Many thanks to the folks who put this issue on the diary rescue last week. Many more thanks to the Kossacks who have signed on to the action alert.
To recap: New Jersey's legislature passed a law in mid-2005 that required voter-verifiable paper records on voting machines by January 2008. The Division of Elections chose to recommend retrofitting aging, unreliable Sequoia Advantage machines with printers, instead of purchasing a more reliable system of paper ballots, optical scanners, and ballot markers for voters with disabilities. Guess what? The printers don't work, and the Legislature extended the deadline to June of this year. Then a couple of weeks ago, the Legislature extended the deadline again to January 2009. Almost three years of delay and dysfunction, culminating in 15 more unverifiable electoral votes. There is something you can do: urge Governor Corzine to veto the delay legislation, A2229. Follow the flip for links.
Click here if you live in New Jersey.
Click here if you live outside New Jersey. This message is tailored to say "hey, I don't live in your state, but we all depend on your state's voting process, so please do the right thing."

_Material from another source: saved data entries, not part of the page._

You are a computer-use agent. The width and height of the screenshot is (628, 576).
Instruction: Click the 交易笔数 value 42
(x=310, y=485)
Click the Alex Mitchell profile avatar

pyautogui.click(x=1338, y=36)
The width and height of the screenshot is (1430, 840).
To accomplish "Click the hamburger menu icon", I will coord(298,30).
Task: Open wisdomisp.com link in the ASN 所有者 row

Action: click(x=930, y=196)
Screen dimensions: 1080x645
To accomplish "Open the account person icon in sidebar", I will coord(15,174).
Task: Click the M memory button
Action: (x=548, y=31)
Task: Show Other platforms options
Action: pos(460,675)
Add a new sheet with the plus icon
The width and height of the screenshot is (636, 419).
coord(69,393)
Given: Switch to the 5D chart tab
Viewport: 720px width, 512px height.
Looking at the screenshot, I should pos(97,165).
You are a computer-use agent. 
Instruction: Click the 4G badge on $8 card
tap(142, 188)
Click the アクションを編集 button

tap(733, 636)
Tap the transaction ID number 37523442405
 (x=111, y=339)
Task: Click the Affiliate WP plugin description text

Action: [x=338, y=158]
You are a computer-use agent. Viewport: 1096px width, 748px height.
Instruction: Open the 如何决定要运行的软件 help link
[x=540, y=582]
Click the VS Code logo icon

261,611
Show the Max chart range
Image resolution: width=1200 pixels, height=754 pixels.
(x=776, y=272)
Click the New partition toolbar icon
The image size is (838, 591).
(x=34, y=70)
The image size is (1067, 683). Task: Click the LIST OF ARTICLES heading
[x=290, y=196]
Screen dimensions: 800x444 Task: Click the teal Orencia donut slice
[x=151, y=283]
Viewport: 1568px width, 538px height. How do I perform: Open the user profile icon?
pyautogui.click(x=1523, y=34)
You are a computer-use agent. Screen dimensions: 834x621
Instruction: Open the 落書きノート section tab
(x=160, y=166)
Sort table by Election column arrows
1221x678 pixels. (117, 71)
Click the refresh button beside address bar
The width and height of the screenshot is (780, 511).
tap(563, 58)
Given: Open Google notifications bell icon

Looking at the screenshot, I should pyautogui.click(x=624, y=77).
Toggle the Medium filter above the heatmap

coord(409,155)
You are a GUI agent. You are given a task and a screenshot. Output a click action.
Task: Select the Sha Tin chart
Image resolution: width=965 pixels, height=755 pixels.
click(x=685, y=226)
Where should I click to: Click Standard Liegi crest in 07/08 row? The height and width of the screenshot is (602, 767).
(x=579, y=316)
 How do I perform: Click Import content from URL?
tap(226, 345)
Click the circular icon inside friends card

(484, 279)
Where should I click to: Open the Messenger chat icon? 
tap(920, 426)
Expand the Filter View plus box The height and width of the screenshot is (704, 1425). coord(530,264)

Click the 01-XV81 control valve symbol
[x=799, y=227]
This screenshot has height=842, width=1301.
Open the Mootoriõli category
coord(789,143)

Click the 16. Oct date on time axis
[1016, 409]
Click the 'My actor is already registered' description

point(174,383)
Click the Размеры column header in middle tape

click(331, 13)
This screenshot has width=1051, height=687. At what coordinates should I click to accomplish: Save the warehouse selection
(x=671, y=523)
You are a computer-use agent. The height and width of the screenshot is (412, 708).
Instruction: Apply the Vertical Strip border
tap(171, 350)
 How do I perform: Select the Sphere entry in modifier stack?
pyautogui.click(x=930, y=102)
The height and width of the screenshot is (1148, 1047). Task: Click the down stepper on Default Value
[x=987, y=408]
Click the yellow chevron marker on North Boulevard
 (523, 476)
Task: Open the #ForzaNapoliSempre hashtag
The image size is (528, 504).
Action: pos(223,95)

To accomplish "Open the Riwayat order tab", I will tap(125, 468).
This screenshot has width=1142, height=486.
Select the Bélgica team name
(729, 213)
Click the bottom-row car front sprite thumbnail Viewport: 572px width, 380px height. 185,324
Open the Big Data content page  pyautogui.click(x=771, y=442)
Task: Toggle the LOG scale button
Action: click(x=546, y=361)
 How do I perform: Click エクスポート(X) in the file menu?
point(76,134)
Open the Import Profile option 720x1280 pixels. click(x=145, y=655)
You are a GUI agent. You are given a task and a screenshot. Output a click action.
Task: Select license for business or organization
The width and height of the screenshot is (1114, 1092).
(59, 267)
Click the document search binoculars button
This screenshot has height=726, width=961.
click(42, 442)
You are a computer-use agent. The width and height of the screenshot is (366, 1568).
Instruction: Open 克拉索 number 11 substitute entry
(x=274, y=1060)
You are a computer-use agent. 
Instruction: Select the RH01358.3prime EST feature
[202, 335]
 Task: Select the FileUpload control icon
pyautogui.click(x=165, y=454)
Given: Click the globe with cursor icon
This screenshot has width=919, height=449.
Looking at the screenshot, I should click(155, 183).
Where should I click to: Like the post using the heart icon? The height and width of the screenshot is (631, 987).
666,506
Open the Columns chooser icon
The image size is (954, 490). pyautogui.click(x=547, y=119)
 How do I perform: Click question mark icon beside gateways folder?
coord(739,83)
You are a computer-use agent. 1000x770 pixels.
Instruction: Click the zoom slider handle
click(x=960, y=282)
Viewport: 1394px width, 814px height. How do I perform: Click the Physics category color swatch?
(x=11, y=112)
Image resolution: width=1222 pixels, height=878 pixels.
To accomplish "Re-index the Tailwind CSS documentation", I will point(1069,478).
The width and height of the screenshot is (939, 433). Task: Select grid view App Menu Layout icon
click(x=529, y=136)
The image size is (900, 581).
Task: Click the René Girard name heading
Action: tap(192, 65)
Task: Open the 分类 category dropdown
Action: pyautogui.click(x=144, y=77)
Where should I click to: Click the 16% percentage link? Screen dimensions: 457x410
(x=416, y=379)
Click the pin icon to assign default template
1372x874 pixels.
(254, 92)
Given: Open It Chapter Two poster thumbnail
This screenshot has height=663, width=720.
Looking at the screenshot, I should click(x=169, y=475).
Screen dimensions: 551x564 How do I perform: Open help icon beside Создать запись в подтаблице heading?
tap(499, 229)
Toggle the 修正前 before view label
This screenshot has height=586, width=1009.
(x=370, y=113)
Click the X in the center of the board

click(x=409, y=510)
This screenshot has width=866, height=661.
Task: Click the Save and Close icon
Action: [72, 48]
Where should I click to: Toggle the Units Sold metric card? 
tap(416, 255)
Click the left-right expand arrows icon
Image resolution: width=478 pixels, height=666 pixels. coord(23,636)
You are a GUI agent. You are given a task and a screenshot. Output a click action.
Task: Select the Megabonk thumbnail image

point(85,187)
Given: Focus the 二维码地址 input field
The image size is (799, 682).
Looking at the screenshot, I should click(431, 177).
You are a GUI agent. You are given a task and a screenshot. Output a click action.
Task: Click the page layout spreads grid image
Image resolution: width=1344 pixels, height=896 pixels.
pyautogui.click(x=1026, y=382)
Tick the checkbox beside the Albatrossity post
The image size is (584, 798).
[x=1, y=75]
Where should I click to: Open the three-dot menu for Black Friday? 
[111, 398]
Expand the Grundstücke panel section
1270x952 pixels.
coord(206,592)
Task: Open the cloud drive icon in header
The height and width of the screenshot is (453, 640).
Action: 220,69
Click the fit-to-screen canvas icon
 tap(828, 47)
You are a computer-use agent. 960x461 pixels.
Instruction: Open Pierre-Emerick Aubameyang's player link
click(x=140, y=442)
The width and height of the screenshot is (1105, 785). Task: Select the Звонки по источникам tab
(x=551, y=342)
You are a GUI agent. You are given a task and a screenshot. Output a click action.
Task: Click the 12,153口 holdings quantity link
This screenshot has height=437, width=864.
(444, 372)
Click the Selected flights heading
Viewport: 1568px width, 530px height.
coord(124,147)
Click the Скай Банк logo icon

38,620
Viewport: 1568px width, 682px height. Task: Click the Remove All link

This effort comes at a disturbing but opportune time. You may have heard about the anomalies reported in the electronic records of the Sequoia voting machines in New Jersey's February 5 primary, and Sequoia's attempts to stop an analysis of the problem by Princeton computer scientists. If not, read here and here. Princeton University computer scientist Edward Felten has an excellent summary of the problem at his blog, Freedom to Tinker.
Mercer County Superior Court Judge has ordered that proposed testing by independent computer scientists proceed - see here. There will also not be a full trial to determine the reliability of the machines until May 19.
There will be a number of states using paperless electronic voting machines in November, including Georgia, Maryland, much of Texas and Pennsylania. New Jersey does not have to be one the unverifiable states. Not when the machines' deficiencies are creating a news buzz, not when there are better voting systems available, and not when the Legislature took action on the problem almost three years ago.